_Exercises to complete_.
**A)** In the post below on membrane filtering of crude oil, which products does the first quoted passage name as results of separating crude oil?
**B)** Carry on the post below about membrane filtering of crude oil, picking up after its last sentence.

── Text shown ──

Good news! Filtering by membrane! Refining the refinery! 😊 It promises to use less crude oil to refine crude oil!
"Separating crude oil into products such as gasoline, diesel, and heating oil is an energy-intensive process that accounts for about 6 percent of the world’s CO2 emissions. Most of that energy goes into the heat needed to separate the components by their boiling point.
In an advance that could dramatically reduce the amount of energy needed for crude oil fractionation, ... engineers have developed a membrane that filters the components of crude oil by their molecular size. ...
The key innovation is that the filters we developed can separate very small molecules at an atomistic length scale ...
When the researchers used the new membrane to filter a mixture of toluene and triisopropylbenzene (TIPB) as a benchmark for evaluating separation performance, it was able to achieve a concentration of toluene 20 times greater than its concentration in the original mixture.
They also tested the membrane with an industrially relevant mixture consisting of naphtha, kerosene, and diesel, and found that it could efficiently separate the heavier and lighter compounds by their molecular size. ..."
"Many chemicals, pharmaceuticals, and petrochemicals must be isolated from a mixture of various molecules. Traditional separation processes such as distillation not only require a great deal of energy but also generate large amounts of greenhouse gases.
An attractive alternative is reverse osmosis that filters liquid solutions through a semipermeable, thin membrane by applying pressure. This method has been broadly used to separate water from salts. However, it is a challenge to create membranes that can isolate molecules from a complex hydrocarbon mixture such as crude oil. ... [researchers] report the fabrication of a reverse osmosis membrane that can separate molecules from industrially relevant organic solvents. This could potentially replace energy-intensive distillation processes in industry."
From the editor's summary and abstract:
"Editor’s summary
Membrane processes may allow for more energy-efficient approaches for the separation of complex hydrocarbon mixtures. To maximize the combination of flux and selectivity, thin polymer films, usually based on amide chemistry, are put onto porous supports.

───
── Extracted material ──

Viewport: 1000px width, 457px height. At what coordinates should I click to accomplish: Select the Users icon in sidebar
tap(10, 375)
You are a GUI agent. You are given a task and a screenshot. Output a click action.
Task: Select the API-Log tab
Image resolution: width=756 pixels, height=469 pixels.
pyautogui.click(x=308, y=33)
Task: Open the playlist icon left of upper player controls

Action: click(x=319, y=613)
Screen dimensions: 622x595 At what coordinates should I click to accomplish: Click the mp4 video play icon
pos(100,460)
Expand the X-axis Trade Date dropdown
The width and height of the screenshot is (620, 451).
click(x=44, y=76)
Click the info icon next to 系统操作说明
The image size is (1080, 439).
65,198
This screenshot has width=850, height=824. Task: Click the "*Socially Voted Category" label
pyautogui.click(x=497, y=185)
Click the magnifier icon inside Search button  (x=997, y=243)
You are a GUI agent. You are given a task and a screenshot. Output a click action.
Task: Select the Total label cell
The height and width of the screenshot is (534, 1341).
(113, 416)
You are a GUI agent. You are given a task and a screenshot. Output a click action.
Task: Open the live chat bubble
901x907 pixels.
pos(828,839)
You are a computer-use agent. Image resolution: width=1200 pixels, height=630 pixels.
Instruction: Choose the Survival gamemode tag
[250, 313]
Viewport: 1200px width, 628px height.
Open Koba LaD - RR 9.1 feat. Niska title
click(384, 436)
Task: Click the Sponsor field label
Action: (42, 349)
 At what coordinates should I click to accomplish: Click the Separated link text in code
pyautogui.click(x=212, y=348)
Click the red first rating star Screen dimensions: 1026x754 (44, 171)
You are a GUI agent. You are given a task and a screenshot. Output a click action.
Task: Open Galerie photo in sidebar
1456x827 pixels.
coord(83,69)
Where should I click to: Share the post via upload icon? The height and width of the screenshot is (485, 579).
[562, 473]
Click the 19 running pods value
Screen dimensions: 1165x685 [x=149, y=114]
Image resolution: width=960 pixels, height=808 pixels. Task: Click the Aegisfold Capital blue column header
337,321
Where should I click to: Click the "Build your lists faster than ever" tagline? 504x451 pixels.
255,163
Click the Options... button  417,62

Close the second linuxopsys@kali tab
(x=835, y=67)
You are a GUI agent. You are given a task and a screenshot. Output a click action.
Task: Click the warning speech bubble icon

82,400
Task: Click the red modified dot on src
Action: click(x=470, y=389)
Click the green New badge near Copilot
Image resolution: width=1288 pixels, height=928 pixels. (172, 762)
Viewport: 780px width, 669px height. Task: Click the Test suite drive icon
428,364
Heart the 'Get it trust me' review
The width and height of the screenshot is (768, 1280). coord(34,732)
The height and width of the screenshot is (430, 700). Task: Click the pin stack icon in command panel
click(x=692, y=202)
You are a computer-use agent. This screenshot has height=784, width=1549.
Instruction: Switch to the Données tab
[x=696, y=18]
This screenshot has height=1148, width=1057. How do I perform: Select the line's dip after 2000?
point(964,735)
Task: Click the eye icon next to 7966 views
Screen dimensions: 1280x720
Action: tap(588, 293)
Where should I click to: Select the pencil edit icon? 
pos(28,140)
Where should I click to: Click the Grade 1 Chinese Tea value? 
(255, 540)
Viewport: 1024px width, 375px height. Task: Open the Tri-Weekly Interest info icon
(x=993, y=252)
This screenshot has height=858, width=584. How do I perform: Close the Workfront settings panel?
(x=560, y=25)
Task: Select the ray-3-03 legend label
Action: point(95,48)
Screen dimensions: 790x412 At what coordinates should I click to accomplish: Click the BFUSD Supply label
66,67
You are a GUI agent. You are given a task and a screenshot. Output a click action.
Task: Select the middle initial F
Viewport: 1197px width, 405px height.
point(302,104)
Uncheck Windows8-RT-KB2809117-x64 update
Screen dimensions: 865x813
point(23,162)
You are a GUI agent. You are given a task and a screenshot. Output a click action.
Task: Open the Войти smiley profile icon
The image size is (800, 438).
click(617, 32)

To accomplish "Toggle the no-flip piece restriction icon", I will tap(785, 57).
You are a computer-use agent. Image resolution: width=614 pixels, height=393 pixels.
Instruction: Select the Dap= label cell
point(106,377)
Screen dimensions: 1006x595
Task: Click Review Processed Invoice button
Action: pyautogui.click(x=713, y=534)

───

_Results_.
**A)** gasoline, diesel, heating oil

**B)**
[Researchers] use interfacial polymerization to create thin film polymers with imine linkages, where shape-persistent monomers introduce high free volume into the final film ... To avoid the need for one monomer to be stable in the water phase and the other in the organic phase, the authors used an acid-catalyzed technique with both monomers dissolved in an organic phase and polymerization occurring on contact with an aqueous phase containing an acid catalyst. The polyimine films outperformed their polyamide counterparts and were resistant to the swelling and consequent reduction in selectivity that occurs with many organic solvents. ...
Abstract
Interfacial polymerization has been an industrial standard for preparing desalination membranes. Extending the same concept to molecular separation of organic solvents would be a key enabler for the decarbonization of the chemical and petrochemical industries through energy-efficient crude or biocrude oil fractionation.
Here, we report a molecular engineering approach based on acid-catalyzed interfacial polymerization for efficient hydrocarbon separation.
The design strategies include
(i) changing the linkage from amide to imine and
(ii) subsequent introduction of shape-persistent units such as triptycene and spirobifluorene.
The prepared polyimine membranes exhibit ultrahigh microporosity and enhanced swelling and plasticization resistance compared with conventional polyamide counterparts. These membranes, which feature fast and selective transport of hydrocarbons, including multicomponent and industrially relevant mixtures, outperform commercial and state-of-the-art benchmark membranes."
A refinery in a thin film (no public access) "A thin polymer membrane can separate industrial organic solvent mixtures through reverse osmosis"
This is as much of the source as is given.